The airline insurance market is as stable as people can ever remember. Abundant capacity, low loss levels and minimum exposure growth means that it remains a buyers market. We reported all this recently in our latest Airline Market Update.
The next couple of months are very quiet in terms of renewals as the summer lull before the final quarter renewal season starts. Seventy percent of the global airline insurance premium comes to market in the last three months of the year.
There continues to be talk of industry consolidation as the airline business wrestles with the long term global economic challenges. One positive, however, is the safety performance of the industry. This year has continued to demonstrate excellent loss performance, even when compared with the impressive performance of the past few years.

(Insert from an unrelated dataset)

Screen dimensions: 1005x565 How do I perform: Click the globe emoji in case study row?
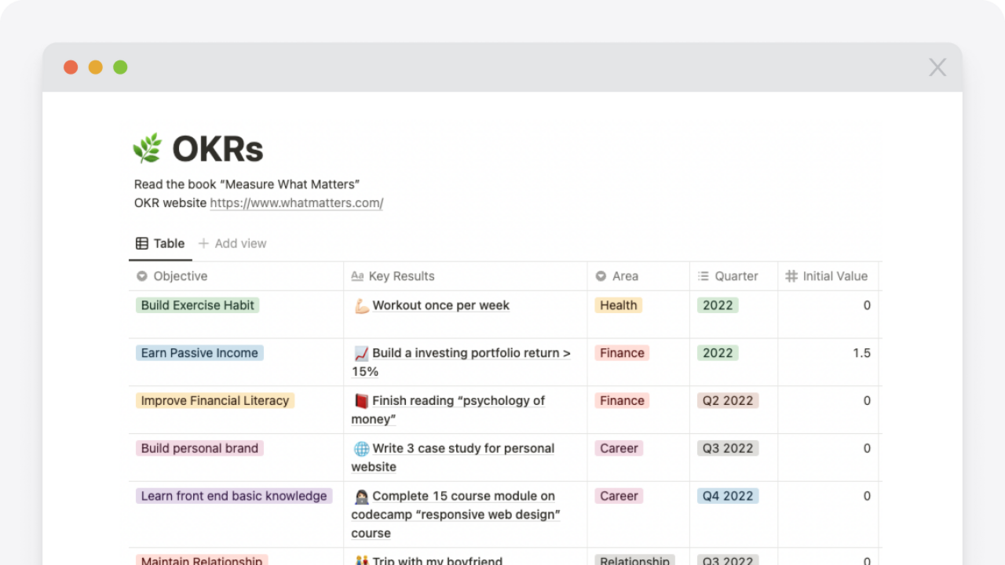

A growing industry with low loss levels! No wonder capital and therefore capacity remains committed to the aviation sector. Something significant will have to change for the balance of power to move away from the buyers in the foreseeable future.
Don’t Fret Over Summer Safety
It is summer holiday time in the northern hemisphere and people are going on planes, perhaps for the only time in the year. Recent and continuing economic conditions mean it might be the first time in a few years.

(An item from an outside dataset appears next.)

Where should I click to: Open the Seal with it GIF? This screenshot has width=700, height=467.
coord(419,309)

But do people worry about the safety of their holiday flight?
They shouldn’t. We are now more than three years since the last airline catastrophe hit the global aviation insurance market. Aviation is one of the most highly regulated industries in the world and the focus on safety remains of paramount importance, with initiatives such as the IATA’s Operational Safety Audit continuing to raise the benchmark.

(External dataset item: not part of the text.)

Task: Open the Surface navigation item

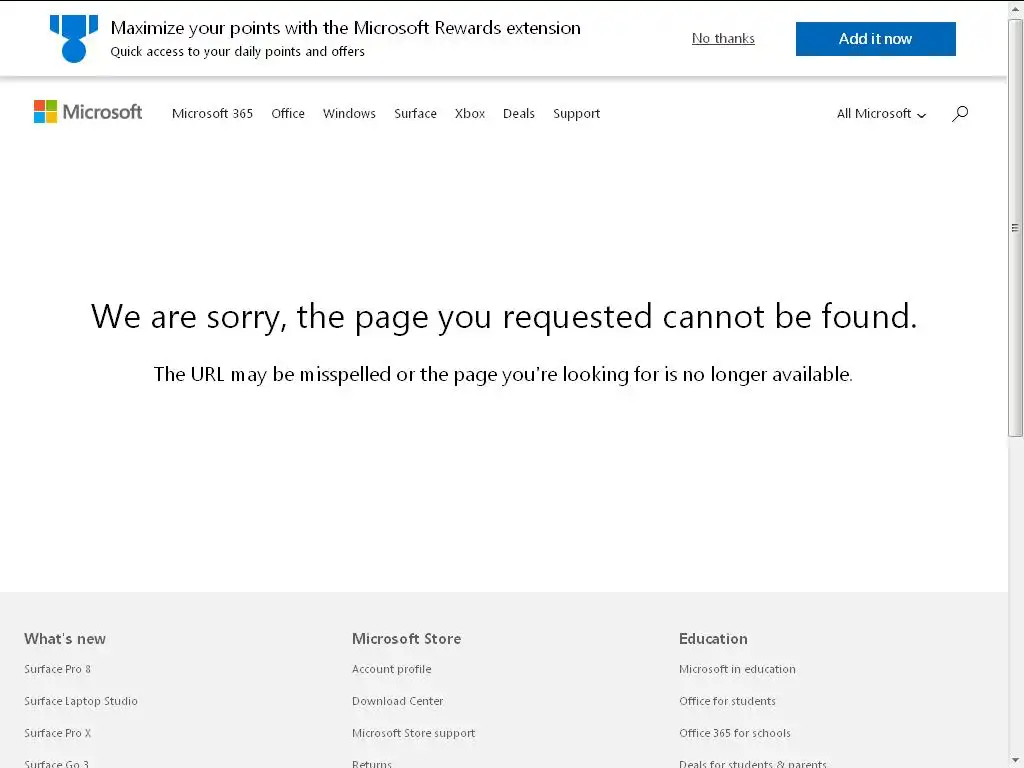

Air travel is the mode of transport that causes by far the lowest number of fatalities per billion kilometres travelled.
It is not just about a comparison with other modes of transport however. It is also true that there are fewer accidents occurring than they did in the past. According to IATA during 2011 the industry Western-built jet hull loss rate was just 0.37 per million flights which represents a 61% improvement in the accident rate over the last 10 years.
The global airline fleet is younger and more technologically advanced than ever, one benefit of the global economic downturn and the high cost of fuel (which makes it more economical to run newer, fuel efficient planes)!
So sit back, relax and enjoy the film.